When planning your next business meeting, stop for a moment to consider how grouchy the head boss might be if you forget to feed her while she is away from home. In our multicultural society it is never wise to assume that the popular steak house across from the normal lodging area serves vegan meals, or that any self-respecting vegetarian could be inside of that building either.

Today, we live in an era where many individuals are participating in healthy lifestyle routines and doctor specified diets that are simply not compatible to many of the chain restaurants that only cater to yesterday’s traditional meal choices. Doctors may order a salt-free diet for one person, and inform the next that meat is out-of-line if they expect their heart to keep ticking without an overhaul.

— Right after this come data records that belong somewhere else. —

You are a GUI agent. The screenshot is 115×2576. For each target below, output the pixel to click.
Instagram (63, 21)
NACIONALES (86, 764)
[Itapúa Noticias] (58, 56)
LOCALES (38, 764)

Business meetings need to be planned with the thought that all types of diets will be present. The common diets to plan for include:
 

  • Vegans do not eat any form of animal products and they do not sit on leather chairs or work on leather covered desks.
  • Vegetarians do not eat meat, but they do enjoy many other forms of food.
  • Doctor restricted diets often require plain food to be available that can be built-up into a finished dish according to directions.
  • Traditional diets may not want the fat trimmed from their steaks and bacon should be available with the eggs for breakfast.

As a rule-of-thumb, the best way for businesses to plan their meetings is to simply determine that all of the food categories above are available to the meeting participants on the premises or in nearby facilities before booking the meeting rooms or lodgings. All minds are important to the meeting despite dietary differences; good food keeps those minds happy and focused on work.